I decided to tackle the problem by testing the test cases manually, understanding the difference between testing manually and running them by script. This helped me identify any variations that could be causing the failures.
After a thorough investigation, I was able to pinpoint a couple of root causes: the SSH connection was disconnecting because the Ethernet adapter was faulty, and one of the test cases was failing because the device was not fully booted up.
To solve the first problem, I simply reenabled the adapter, and to fix the second issue, I set the current check to > 100mA instead of > 5mA, as it was taking a while longer for the device to be fully booted up.
With these changes in place, all test cycles passed and the device was stable.
Timing errors
Some examples of embedded timing errors include:
- Task scheduling errors, where tasks are not executed at the correct time or in the correct order
- Deadlines missed, which can cause the system to fail to meet real-time requirements
- Timing jitter, where the time between events varies unpredictably
- Clock drift, where the system clock runs at a different rate than expected
- Latency, where a delay occurs in the processing or communication of data
- Timing errors can have a significant impact on the performance and reliability of embedded systems, especially when they are designed to work in real-time environments. It is important to detect and correct these errors in order to maintain the proper functioning of the system.
We rely on real-time clocks (RTC) to keep our systems running on time, but what happens when the clock starts to drift? That’s exactly what I found myself facing when I noticed that the RTC in our system was drifting faster than the current real-world time by over 80 seconds over a period of 30 days.
I knew I had to understand why the RTC time was drifting, so I set out to investigate the possible causes. Could it be that the RTC was not accurately calibrated? Maybe the RTC was running on a low-quality battery, or perhaps it was experiencing interference? And what about the prescalar, was it set correctly and not affecting the RTC to increment at an incorrect rate?
Working with the hardware team, we found out that the load capacitance value that was used to control the oscillator crystals freqency is incorrect. This incorrect load capacitor value used for the external crystal oscillator of the RTC caused the RTC time to drift. To fix this issue, the correct load capacitor value is used
Software Errors
Software errors are probably the first thing everyone thinks is what went wrong. These can include issues with code quality, such as bugs, security vulnerabilities, or other problems that can cause the system to malfunction.

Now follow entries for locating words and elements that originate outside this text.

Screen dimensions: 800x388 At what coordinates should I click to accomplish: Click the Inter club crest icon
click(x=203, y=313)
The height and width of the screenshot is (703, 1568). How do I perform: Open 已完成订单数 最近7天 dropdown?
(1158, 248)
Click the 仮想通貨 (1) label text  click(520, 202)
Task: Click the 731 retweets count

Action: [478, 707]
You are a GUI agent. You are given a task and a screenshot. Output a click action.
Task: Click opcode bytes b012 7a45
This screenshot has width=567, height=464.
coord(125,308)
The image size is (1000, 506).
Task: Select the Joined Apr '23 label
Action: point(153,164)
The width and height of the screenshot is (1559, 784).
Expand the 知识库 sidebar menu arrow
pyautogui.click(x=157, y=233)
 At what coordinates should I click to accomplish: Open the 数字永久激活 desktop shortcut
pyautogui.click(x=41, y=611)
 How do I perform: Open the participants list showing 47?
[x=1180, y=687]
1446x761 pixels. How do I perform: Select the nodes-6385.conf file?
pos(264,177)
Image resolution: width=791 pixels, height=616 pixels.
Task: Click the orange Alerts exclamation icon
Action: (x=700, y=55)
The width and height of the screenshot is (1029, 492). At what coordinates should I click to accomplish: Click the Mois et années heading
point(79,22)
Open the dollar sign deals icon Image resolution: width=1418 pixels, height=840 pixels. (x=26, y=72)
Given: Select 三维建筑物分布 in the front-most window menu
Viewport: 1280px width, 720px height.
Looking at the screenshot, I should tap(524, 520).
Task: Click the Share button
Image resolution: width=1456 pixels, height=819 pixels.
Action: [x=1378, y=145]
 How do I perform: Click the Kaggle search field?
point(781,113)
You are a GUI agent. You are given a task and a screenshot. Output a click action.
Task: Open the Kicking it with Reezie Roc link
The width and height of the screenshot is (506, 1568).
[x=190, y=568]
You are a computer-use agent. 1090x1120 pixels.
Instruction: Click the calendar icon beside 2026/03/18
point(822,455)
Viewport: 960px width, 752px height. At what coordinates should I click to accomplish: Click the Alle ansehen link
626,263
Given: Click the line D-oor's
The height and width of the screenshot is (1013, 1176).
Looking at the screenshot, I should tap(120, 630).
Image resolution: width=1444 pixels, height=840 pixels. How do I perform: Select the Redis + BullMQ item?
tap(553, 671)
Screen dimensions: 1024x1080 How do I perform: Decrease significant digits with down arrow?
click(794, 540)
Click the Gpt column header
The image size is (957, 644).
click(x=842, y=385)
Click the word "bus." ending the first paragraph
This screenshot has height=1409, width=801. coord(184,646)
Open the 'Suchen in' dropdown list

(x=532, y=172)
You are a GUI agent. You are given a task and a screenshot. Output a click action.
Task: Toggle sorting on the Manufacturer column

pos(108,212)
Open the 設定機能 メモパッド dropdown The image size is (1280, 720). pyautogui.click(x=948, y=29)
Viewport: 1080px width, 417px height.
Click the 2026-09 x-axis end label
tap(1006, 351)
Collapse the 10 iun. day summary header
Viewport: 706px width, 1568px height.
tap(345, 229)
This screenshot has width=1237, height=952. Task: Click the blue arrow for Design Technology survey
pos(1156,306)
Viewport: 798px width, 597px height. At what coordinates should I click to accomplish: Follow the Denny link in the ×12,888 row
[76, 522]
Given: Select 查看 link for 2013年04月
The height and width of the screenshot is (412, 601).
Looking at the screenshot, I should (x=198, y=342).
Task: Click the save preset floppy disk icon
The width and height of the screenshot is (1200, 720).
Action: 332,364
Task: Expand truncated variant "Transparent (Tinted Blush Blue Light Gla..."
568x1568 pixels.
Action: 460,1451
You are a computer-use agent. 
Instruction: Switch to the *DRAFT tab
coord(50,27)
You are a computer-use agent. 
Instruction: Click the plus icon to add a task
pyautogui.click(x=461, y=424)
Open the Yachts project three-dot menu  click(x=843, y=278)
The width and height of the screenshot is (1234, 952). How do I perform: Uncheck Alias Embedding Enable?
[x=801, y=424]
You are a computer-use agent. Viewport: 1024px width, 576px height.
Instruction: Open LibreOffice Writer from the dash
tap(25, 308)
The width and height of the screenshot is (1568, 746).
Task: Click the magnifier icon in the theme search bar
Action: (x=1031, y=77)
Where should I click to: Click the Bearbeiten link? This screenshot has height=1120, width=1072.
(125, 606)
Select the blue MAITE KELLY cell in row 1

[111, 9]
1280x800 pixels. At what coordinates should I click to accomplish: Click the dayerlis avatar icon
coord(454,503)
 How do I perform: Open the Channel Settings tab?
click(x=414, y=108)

As developers, we take pride in our code, but sometimes, we inherit or end up with code that is not up to our standards. Such was the case when I was tasked with cleaning up a codebase that was suffering from poor code quality. The code was not using enums efficiently, there were no comments, and the variable naming was inconsistent and poor (TIMER_5 instead of RPM_TIMER).
I decided to take a gradual approach, making code changes as I worked on each bug, change request, and feature request. It was a slow process, but it allowed me to make steady progress and improve the code quality.
Over time, the codebase began to take shape. Different branches were used to manage different projects, but they were all handled under one master branch. The code quality improved, and we began using version control, which made it easier to track changes and keep the codebase organized.
I hope you learned something useful!